I know of no other way of getting at the Man Christ Jesus than this of loving Him who first loved us, of falling at His feet and clasping Him with hands and heart, while every tendril of affection twines about Him to hold Him close and safe, and cling to Him for ever. There is too much attempt made to embrace and realize Christianity intellectually-and poor work it is! Let us rather look to Christ himself as He has been set before us, till He becomes a reality to us, and then clasp Him in spirit personally, just as we would clasp wife or child in our arms. Christ in His preaching went straight to the human heart, and relied on a few primal feelings. We must follow His example. But to Christ we must look, and on Him we must call. It's of no use for us to complain of the difficulty if we do not look and cry in prayer incessantly. If the prayer of a righteous man availeth much, I sometimes think the sincere prayer of a sinner availeth more. Miracles are wrought by prayer. But these are not wrought if we do not pray. It is the same here as in tilling the ground: we may dig the ground, but we do not dig the spring and sum mer out of it-they come from heaven.

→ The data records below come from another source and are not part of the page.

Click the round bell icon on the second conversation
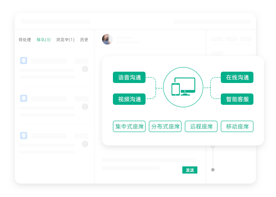Screen dimensions: 276x197 85,106
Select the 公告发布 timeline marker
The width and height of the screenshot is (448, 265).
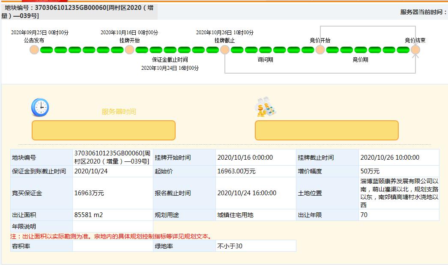[34, 50]
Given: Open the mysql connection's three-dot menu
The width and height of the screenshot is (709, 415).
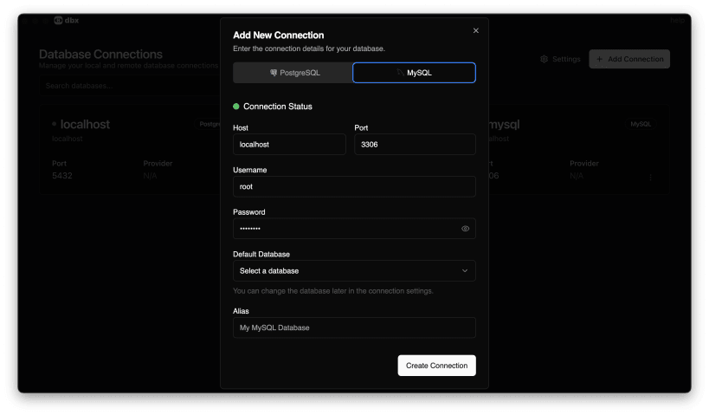Looking at the screenshot, I should click(650, 176).
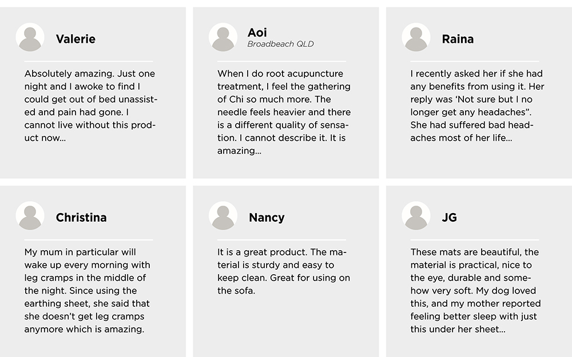
Task: Open Valerie's review starting 'Absolutely amazing'
Action: coord(91,106)
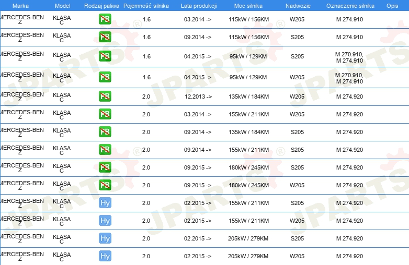Select the petrol icon in the 12.2013 row
Image resolution: width=409 pixels, height=265 pixels.
coord(105,96)
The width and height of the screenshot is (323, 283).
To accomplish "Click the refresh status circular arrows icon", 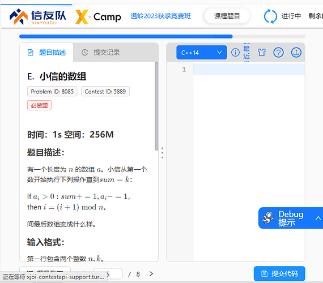I will point(270,16).
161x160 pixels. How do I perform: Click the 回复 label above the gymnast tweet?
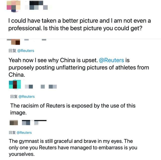point(12,133)
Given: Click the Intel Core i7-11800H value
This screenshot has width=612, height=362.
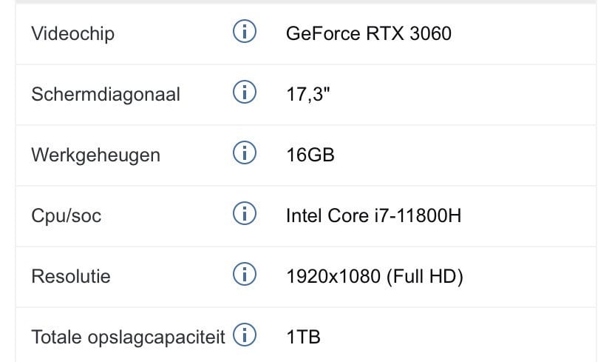Looking at the screenshot, I should click(x=373, y=215).
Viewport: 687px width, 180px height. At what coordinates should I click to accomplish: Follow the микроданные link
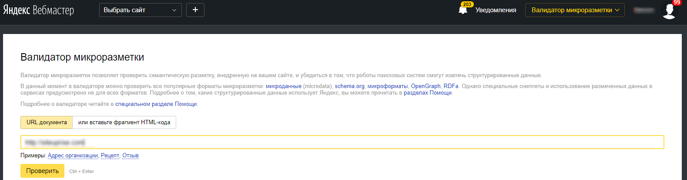[283, 86]
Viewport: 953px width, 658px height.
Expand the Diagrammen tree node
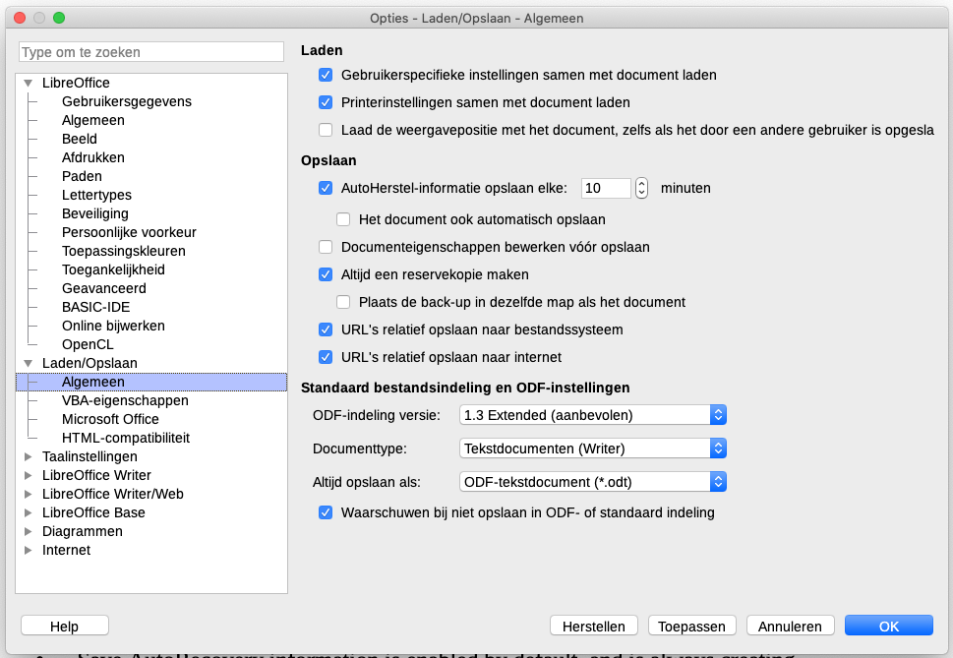(29, 531)
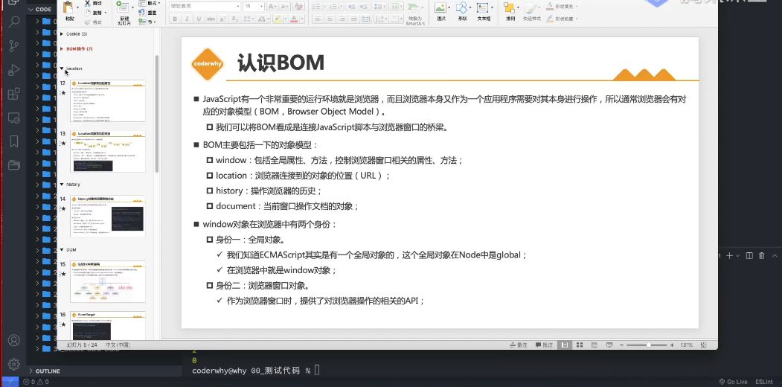Insert a picture using the picture icon
Viewport: 782px width, 387px height.
(441, 8)
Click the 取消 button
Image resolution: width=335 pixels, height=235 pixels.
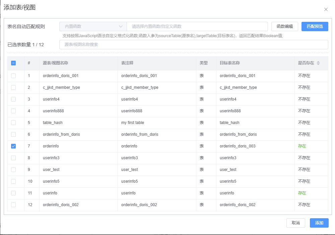[296, 223]
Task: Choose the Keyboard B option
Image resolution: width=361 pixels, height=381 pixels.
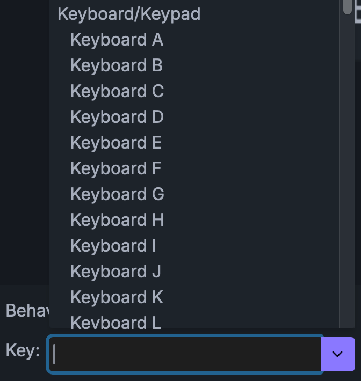Action: 117,65
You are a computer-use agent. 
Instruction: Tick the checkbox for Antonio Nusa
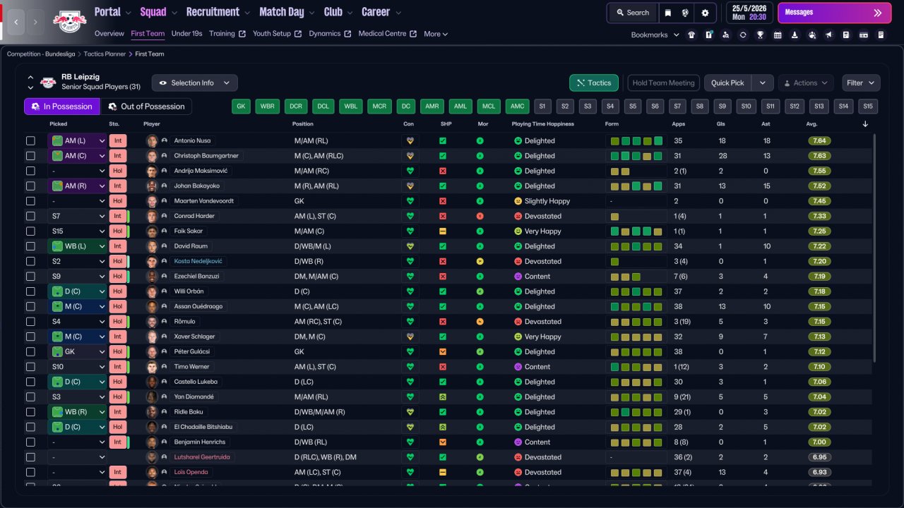[30, 141]
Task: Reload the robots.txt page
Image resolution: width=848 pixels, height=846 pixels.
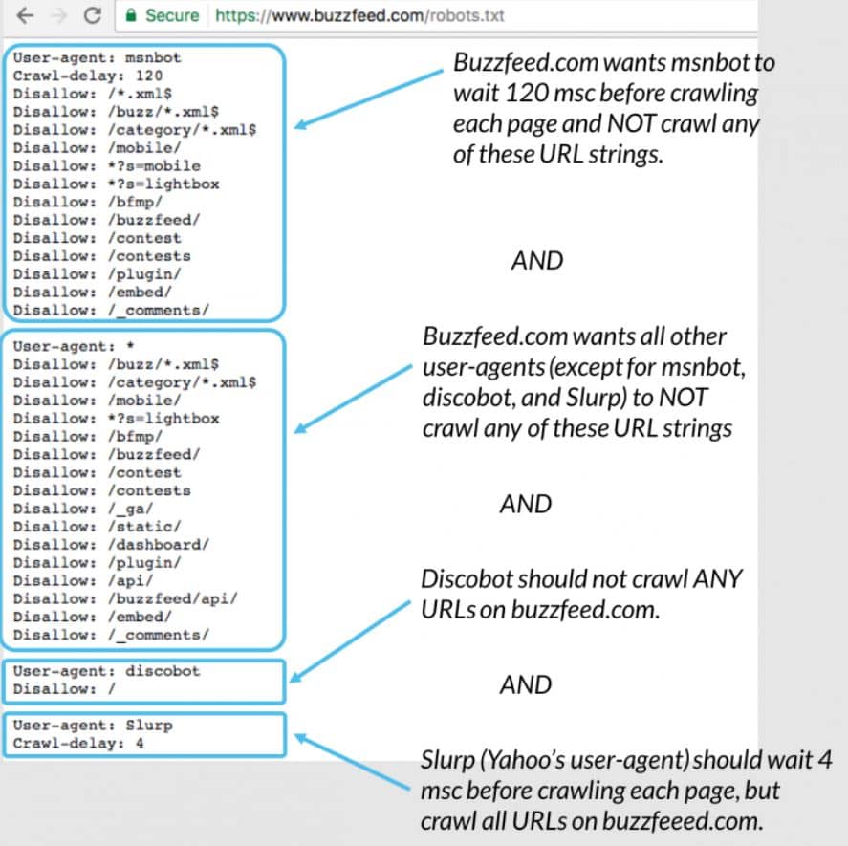Action: click(92, 15)
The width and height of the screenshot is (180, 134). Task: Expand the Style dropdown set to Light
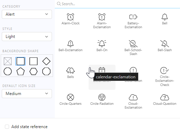(27, 37)
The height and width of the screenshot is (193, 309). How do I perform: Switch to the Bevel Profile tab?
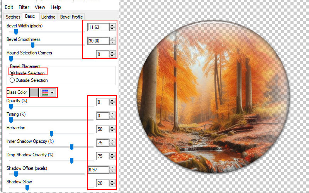[x=71, y=17]
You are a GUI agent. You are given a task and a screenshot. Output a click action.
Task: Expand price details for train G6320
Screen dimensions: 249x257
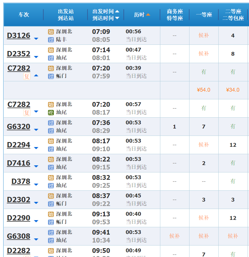click(x=36, y=130)
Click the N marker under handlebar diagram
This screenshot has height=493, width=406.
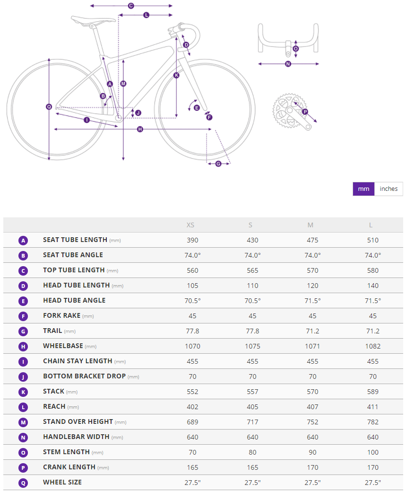pyautogui.click(x=288, y=64)

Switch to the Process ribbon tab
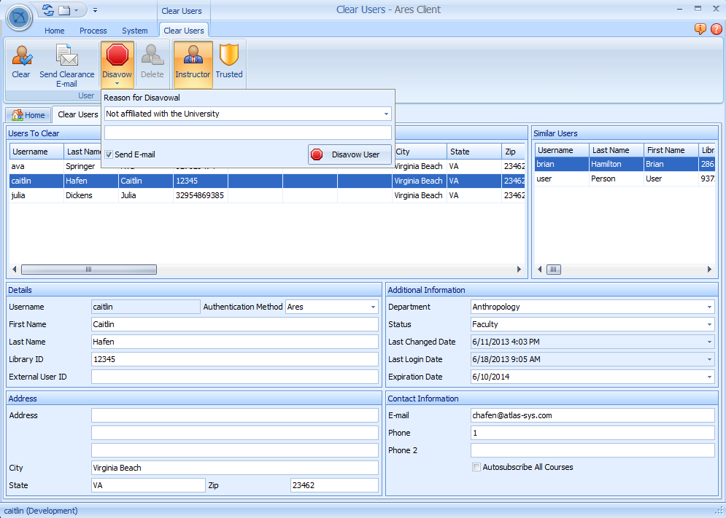pyautogui.click(x=93, y=31)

We sow the seed but it is not from the ground that it gets its ripeness for the harvest. This must come from above. The sun warms the clod, makes the seed germinate, and the rain and the dew fall with their blessing on it. But these are from heaven, not from the earth. Yet, of course, we must try. We must dig and sow and plant, or we shall never reap.

The sun and the rain will

never quicken and bring forth the harvest if there be no seed put into the soil.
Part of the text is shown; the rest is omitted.